The honest answer is that we don't fully know. The monoamine hypothesis of depression — which underpins all current antidepressants — proposes that depression is caused by deficiency of serotonin, norepinephrine, or dopamine. SSRIs increase serotonin availability; SNRIs increase both serotonin and norepinephrine; MAOIs prevent breakdown of all three.

But the monoamine hypothesis is almost certainly incomplete. A 2022 umbrella review in Molecular Psychiatry — the largest systematic review of the serotonin-depression hypothesis ever conducted — found no consistent evidence that depression is caused by low serotonin levels. This does not mean SSRIs don't work (they clearly do for many people), but it suggests they work through mechanisms we don't fully understand, and that those mechanisms are not present in everyone.

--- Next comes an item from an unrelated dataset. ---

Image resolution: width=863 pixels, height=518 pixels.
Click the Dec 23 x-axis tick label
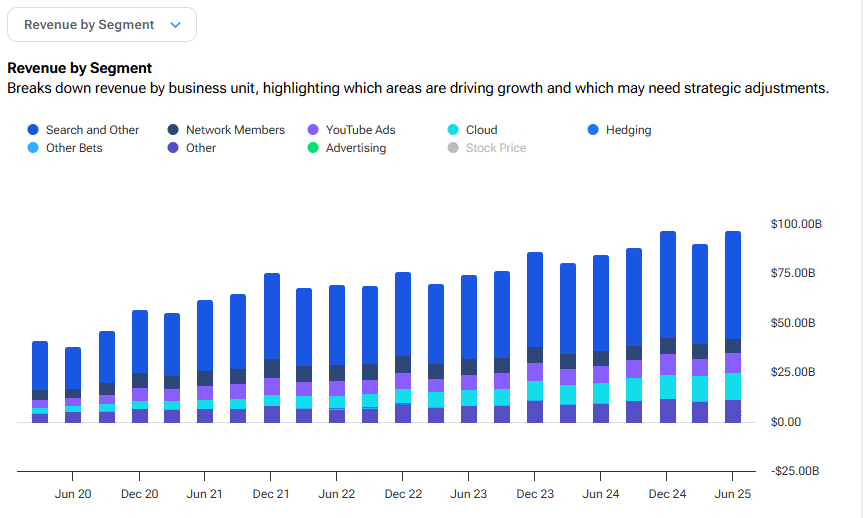[x=535, y=494]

Genetic factors play a role: variants in the serotonin transporter gene (SLC6A4), the CYP450 enzyme system (which metabolises antidepressants), and multiple other genes influence both antidepressant response and side effect profiles. Inflammatory markers, gut microbiome composition, and early life stress all predict antidepressant response. TRD is not a single condition — it is a heterogeneous group of conditions that share the phenotype of not responding to monoamine-targeting drugs.

The Psilocybin Evidence for TRD

Psilocybin is mechanistically distinct from all current antidepressants. Rather than modulating monoamine availability, it acts as a direct agonist at serotonin 2A receptors — producing acute changes in brain network connectivity that persist after the drug has cleared the system.

The most important trial for TRD specifically is the 2021 Imperial College London open-label study of psilocybin therapy in 20 patients with treatment-resistant depression (defined as failure of at least two antidepressants). After two sessions of psilocybin therapy, 67% of patients showed a clinical response (≥50% reduction in depression scores) and 42% achieved remission. These are extraordinary numbers for a population that had failed multiple prior treatments.

A 2022 phase 2 trial published in NEJM Evidence randomised 233 patients with TRD to receive 25mg, 10mg, or 1mg psilocybin in a single session. The 25mg group showed significantly greater reductions in depression scores at three weeks compared to the 1mg control group, with a response rate of 37% vs 18%. Crucially, the 25mg group also showed significantly greater improvements in quality of life and functional ability.

How Psilocybin Works Differently

The 2022 Nature Medicine neuroimaging study by Daws et al. provides the clearest mechanistic explanation. Using fMRI, the researchers showed that psilocybin therapy produced lasting increases in brain network flexibility — the brain's ability to transition between different functional states. This flexibility is specifically what depression reduces: the depressed brain becomes stuck in rigid patterns of default mode network activity, unable to shift into more adaptive states.

Conventional antidepressants do not appear to produce this network flexibility effect. They modulate the neurochemical environment, which helps some people, but they do not produce the structural network change that psilocybin therapy generates. This is why psilocybin can work for people who have failed multiple antidepressants — it is addressing a different aspect of the underlying pathology.

Practical Considerations

For people with TRD who cannot access clinical psilocybin therapy, microdosing represents a lower-intensity approach that engages the same receptor system. The evidence base is observational rather than controlled, but the 2021 Scientific Reports study found that microdosers with depression reported significant improvements in mood and cognitive function — including a subgroup who had previously tried conventional antidepressants without adequate response.

The standard microdosing protocol for depression is 100–150mg psilocybin on a 4-on, 3-off schedule. This is sub-threshold — no psychedelic effects — but provides consistent serotonin 2A receptor stimulation that may produce the cognitive flexibility effects seen in full-dose therapy, at lower magnitude.